Os paradigmas da nossa sociedade e os movimentos que tentamos fazer para superá-los

Em uma época tão rodeada de crises — seja na forma como nos alimentamos e as doenças que isso causa, seja nos valores rígidos e conservadores que carregamos sem reavaliá-los e modificá-los e que geram guerras, mortes, xenofobia, exclusão de grupos, etc — há muita gente se dedicando a superá-las atuando em conjunto, com pessoas que tem interesses e valores parecidos.

Pessoas da assistência médica estudando novas formas de enxergar uma saúde integral e como novos métodos, informações e recursos podem chegar até à massa. Educadores, pais, estudantes, tod@s engajad@s em repensar novos modelos escolares ou mesmo a educação fora de prédios, mas que permitem um pleno desenvolvimento do ser.

Você sente que tem muita parada boa e que precisa existir, rolando né? É, eu também.

Trago um porém, uma observação, algo que venho percebendo em torno desses movimentos que vejo de perto. Daí, para aqueles movimentos que eu só vejo de longe, talvez essa observação não sirva, mas vamos lá.

É muito difícil ainda, para a maioria de nós que critica o “sistema”, fazer manobras dentro dele, recriar uma vida sustentável nessas estruturas rígidas. Os empregos disponíveis consomem quase todo tempo e energia. Instituições outras das quais fazemos parte, como escolas e universidade, criam o mesmo cenário de “escravidão”. Cuidar do corpo sem passar pela academia (também baseada em padrões, de beleza e alimentação, que não consideram a subjetividade de cada um) e pela oferta de alimentos dos supermercados (alimentos produzidos e transportados numa lógica que não considera a riqueza do eles são pra nós: vida) torna-se um grande desafio. E se você empreende e deseja tornar seu negócio mais sustentável, perde horas e mais horas e recursos com burocracia de governo, além de tentar equilibrar o trabalho com sua rotina de gente (se divertir, namorar, relaxar).
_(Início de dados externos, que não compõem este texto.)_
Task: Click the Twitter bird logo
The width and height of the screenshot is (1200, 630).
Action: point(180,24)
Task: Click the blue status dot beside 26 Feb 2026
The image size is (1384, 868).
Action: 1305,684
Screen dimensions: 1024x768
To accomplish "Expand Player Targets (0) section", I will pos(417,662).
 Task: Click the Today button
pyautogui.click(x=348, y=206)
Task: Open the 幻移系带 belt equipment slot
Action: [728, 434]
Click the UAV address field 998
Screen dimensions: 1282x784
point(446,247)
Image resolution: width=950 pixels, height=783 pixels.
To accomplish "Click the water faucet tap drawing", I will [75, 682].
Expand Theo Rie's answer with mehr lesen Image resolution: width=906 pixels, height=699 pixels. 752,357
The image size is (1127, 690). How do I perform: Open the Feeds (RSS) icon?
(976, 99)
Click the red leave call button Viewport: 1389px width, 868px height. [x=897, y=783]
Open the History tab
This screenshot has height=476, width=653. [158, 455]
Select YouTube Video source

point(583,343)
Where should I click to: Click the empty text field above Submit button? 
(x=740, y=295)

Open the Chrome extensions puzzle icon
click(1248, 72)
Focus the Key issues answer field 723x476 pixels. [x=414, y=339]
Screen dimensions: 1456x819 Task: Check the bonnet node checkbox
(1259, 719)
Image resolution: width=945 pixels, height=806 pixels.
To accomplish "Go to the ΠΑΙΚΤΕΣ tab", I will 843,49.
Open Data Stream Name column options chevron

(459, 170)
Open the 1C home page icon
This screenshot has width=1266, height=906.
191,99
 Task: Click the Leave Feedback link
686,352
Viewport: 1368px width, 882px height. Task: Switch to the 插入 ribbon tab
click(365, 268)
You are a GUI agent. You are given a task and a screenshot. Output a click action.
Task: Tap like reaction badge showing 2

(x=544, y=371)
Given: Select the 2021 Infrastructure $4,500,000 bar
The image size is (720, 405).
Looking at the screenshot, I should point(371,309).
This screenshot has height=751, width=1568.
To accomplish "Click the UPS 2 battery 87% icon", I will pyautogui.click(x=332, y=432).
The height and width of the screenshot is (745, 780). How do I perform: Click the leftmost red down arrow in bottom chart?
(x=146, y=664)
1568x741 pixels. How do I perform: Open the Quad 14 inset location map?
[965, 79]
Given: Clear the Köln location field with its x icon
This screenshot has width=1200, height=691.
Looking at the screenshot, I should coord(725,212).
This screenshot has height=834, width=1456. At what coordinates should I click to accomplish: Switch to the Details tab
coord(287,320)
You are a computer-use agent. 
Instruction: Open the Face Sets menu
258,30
Como a gente faz, então, uma mudança significativa? Como nos dispormos realmente para tudo aquilo em que vemos significado e necessidade?

Bem, eu acredito no poder do coletivo. Nos apoios que podemos nos dar em todas essas tarefas que desejamos: comer melhor, cuidar do corpo, criar trabalhos com significado, criar outros movimentos para defender valores humanos de inclusão e harmonia social. Mas, nessa “correria” do dia-a-dia, sem tempo pra olhar uma mensagem, pra passar na casa de fulano-dar abraço-trocar ideia, sem tempo pra si, a gente fracassa.

A gente fracassa porque ainda não nos vemos realmente como coletivo. Se a gente marca uma conversa pra falar dessas coisas, nosso trabalho “chama”, outros compromissos “chamam” e aí a gente ainda não tempo pra falar sobre e não consegue ver como podemos dar conta dessas atividades e necessidades todas entre nós. Desse jeito a gente recai no “sistema” — individualista e que faz a gente não olhar pro lado e perceber que o apoio é a coisa mais natural do ser humano. A gente, novamente, acha que tem que resolver esses problemas sozinh@s, afinal, o problema é só nosso. Não!

Vivemos um momento em que é preciso enxergar os grandes problemas sistemicamente. As soluções, portanto, são sistêmicas. Tem coisa que só acontece entre as pessoas, quando a gente se dispõe a fazer junto. O mundo do “eu sozinho” fracassou. Mas isso pede que reflitamos sobre nossos valores, construídos nesse “sistema”, baseados na lógica de que o outro não está nem aí pro que eu tô passando, na lógica de que eu tenho que resolver tudo por mim mesmo porque a treta é minha, na lógica do “farinha pouca meu pirão primeiro”. Cês sacam que a gente se boicota quando aceitamos que a vida é assim mesmo e cada um pro seu canto?!

Eu fiz parte de um projeto ano passado que só foi possível através de uma equipe- base de 11 pessoas e, no todo, composta por umas 50 pessoas. A gente entregou um evento foda, com baixo custo, algo inédito na cidade. E, depois, o tempo passou, a gente se dividiu de novo e cada um com seus problemas agora, cada um com sua vida. Gente, para tudo! Cês viram o que a gente fez??? E se a gente usasse essa união e inteligência para fazer outras coisas?!

Agora percebam como a gente é incrível junto?! Mas, se a gente não confiar, não juntar, não se dispor a rever valores, aí não mudamos. O mundo ainda é fragmentado, por valores que foram incutidos e que reproduzimos. Crescemos com a ideia de cada um por si. Não rola mais! É duro, é difícil viver nessa “margem” pensando estruturas alternativas, mas é necessário pra construir o mundo que a gente deseja: sem autoritarismos, sem exclusão, e mais significado.